Re: Help with the Bloom Public License
Scripsit Drew Scott Daniels <umdanie8@cc.UManitoba.CA>
> It's available at: http://www.cbloom.com/bpl.txt
Hm, first of all, clause 1 seems to severely restrict which software
the author himself is allowed to distribute. If he gives his neighbor
a disk with GCC on it, he will be in trouble with the GPL, or be lying
in his own license.
> Item 2 asks that the distributor "MUST notify" "the recipient". I'm
> guessing that a license file is not good enough?
It is unclear to say the least.
Clause 3 is a compilation of several statements that are not all
mutually consistent. For example, subclause A states that "usage which is
legal under the GNU Public License (GPL) is also legal under the BPL",
while subclause D implies that there are restictions on commercial
> Item 5 states that "BPL code may not be sold in any form." If item 3A
> (regarding GPL usage of the code) is clarified could item 5 be left?
If the clarification is in the form of an explicit and unconditional
permission to revert to plain GPL, then nothing else can stop it from
being DFSG-free. However, such a clarification would be inconsistent
with the second half of clause 2.
> Item 6 seems to be an advertising clause. I forget the history with
> advertising clauses, but it at least seems undesirable.
It is more than an advertising clause; it is a restriction on program
behavior. I'd judge this to be more orneous than the DFSG can bear.
> Item 8 forbidding the sale of code and forbidding distribution fees looks
> like it needs to be removed
> Item 9 requiring the "author" to be "notified" about commercial use may be
> a problem.
Yes, but may be solved by redefining "commercial application" to mean
proprietary programs. The second half of clause 9 seems to reserve the
author's right to revoke or change the license retrospectively as he
pleases; this is also not DFSG-free.
> Item 10 is a no warranty clause. In some EULA's I see today, there's a
> provision addressing the possibility of the need or an automatic warranty
> in some jurisdictions. Is that kind of provision needed?
I don't think so.
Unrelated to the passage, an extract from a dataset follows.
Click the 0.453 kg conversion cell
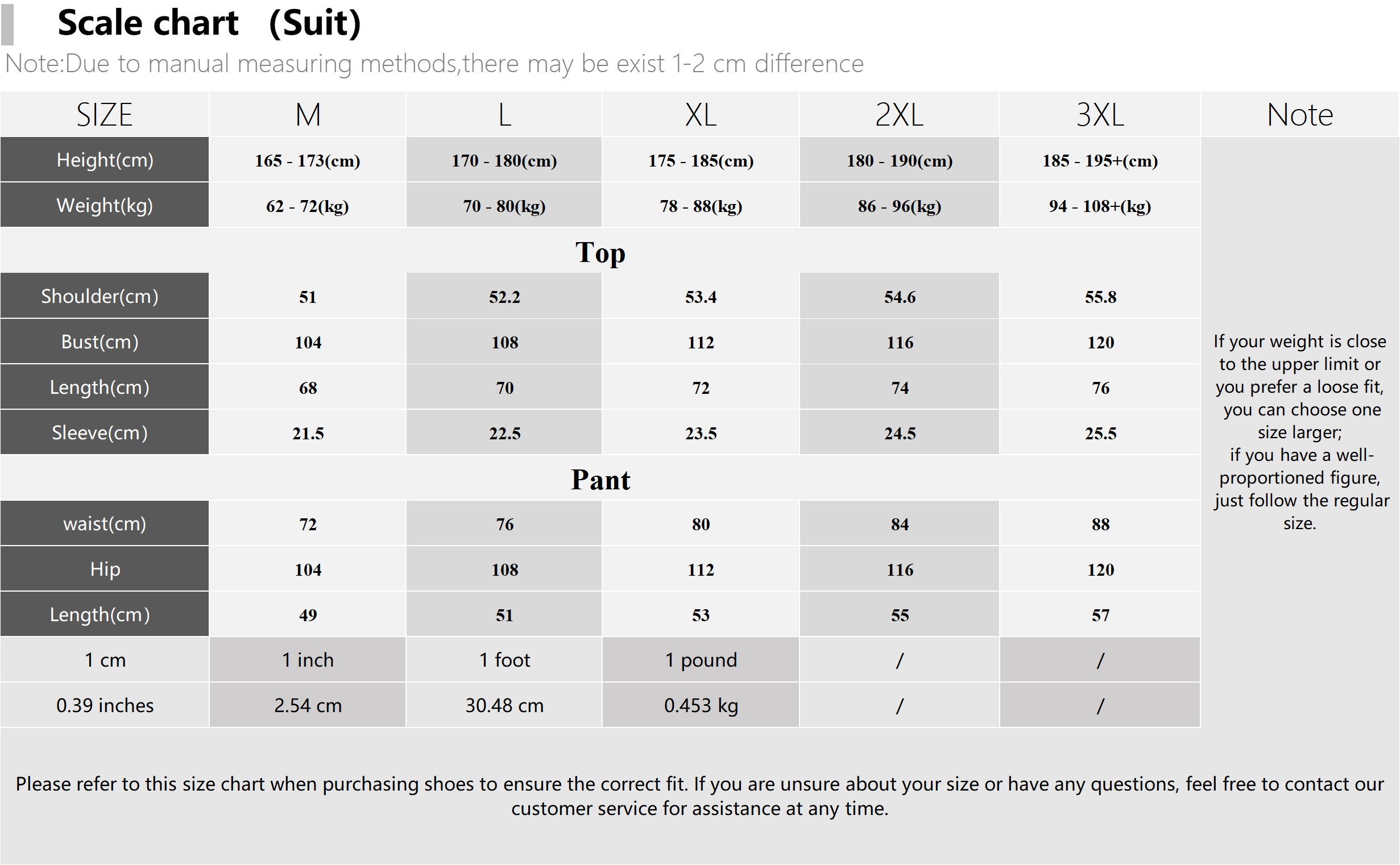 point(701,705)
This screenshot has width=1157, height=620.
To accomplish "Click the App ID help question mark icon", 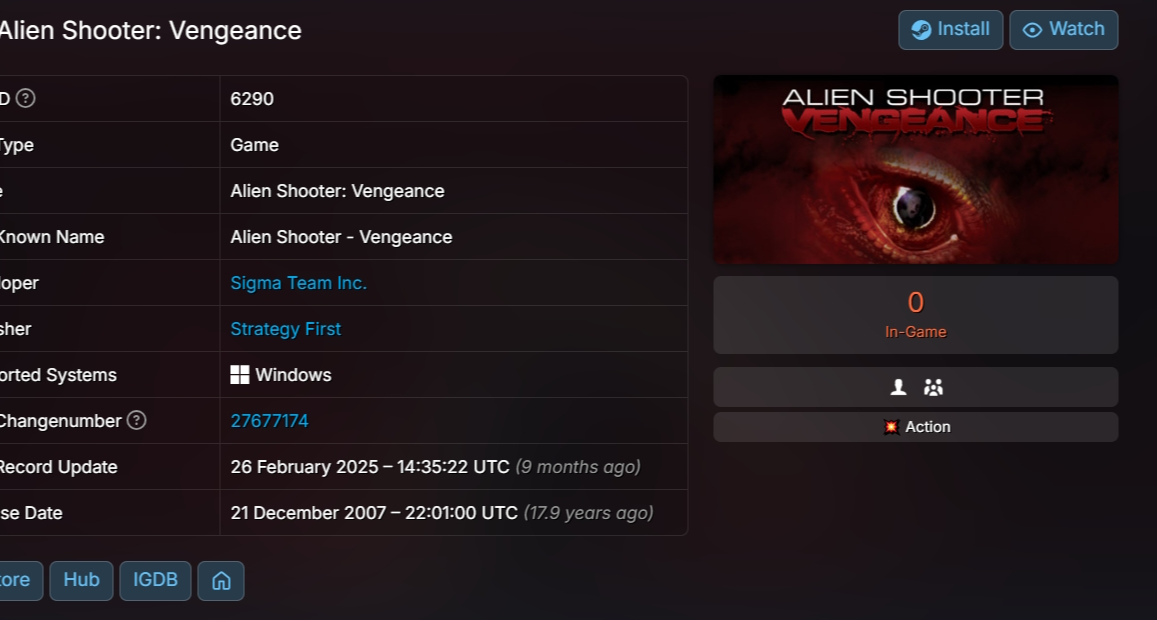I will point(26,98).

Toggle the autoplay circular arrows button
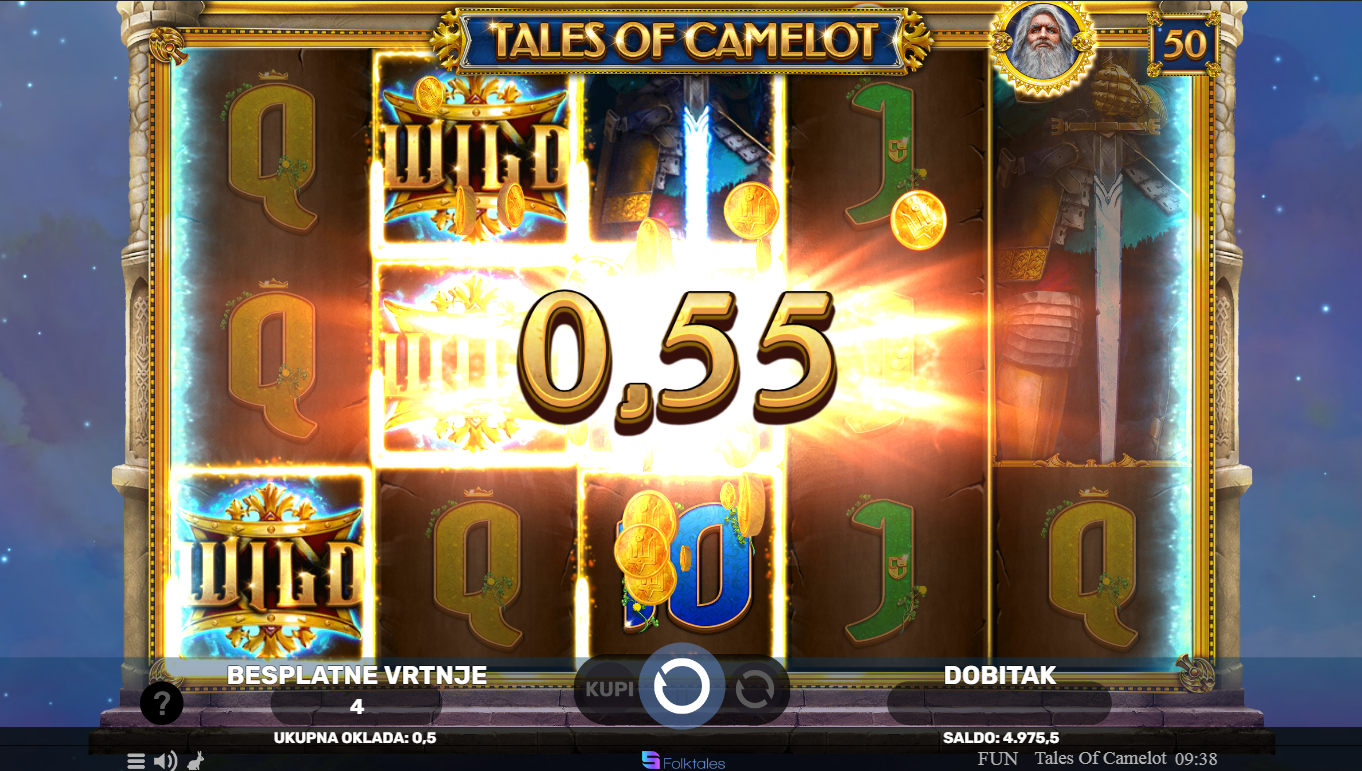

Apparently EULA authors are trying to work around
the risk that a court will tell them,
"Our local law does not allow you to disclaim responsibility for
X. Therefore, your statement where you disclaim responsibiltity
for X and Y is invalid. Therefore, you are responsible for Y."
I have trouble imagining this kind of reasoning being applied to a
product that is being offered for free - but no matter what, such
working-around is not relevant for DFSG-freedom.
> From: Charles Bloom <email@example.com>
> It looks like DFSG requires users to make their code available (right?), so
> I would be fine with that.
This is a misunderstood reading. On the contrary, the DFSG (at least
the way it is applied in practise) does *not* allow licenses which
require users or authors-of-derived-works to disclose their code to
other parties than those they decide to offer compiled code to.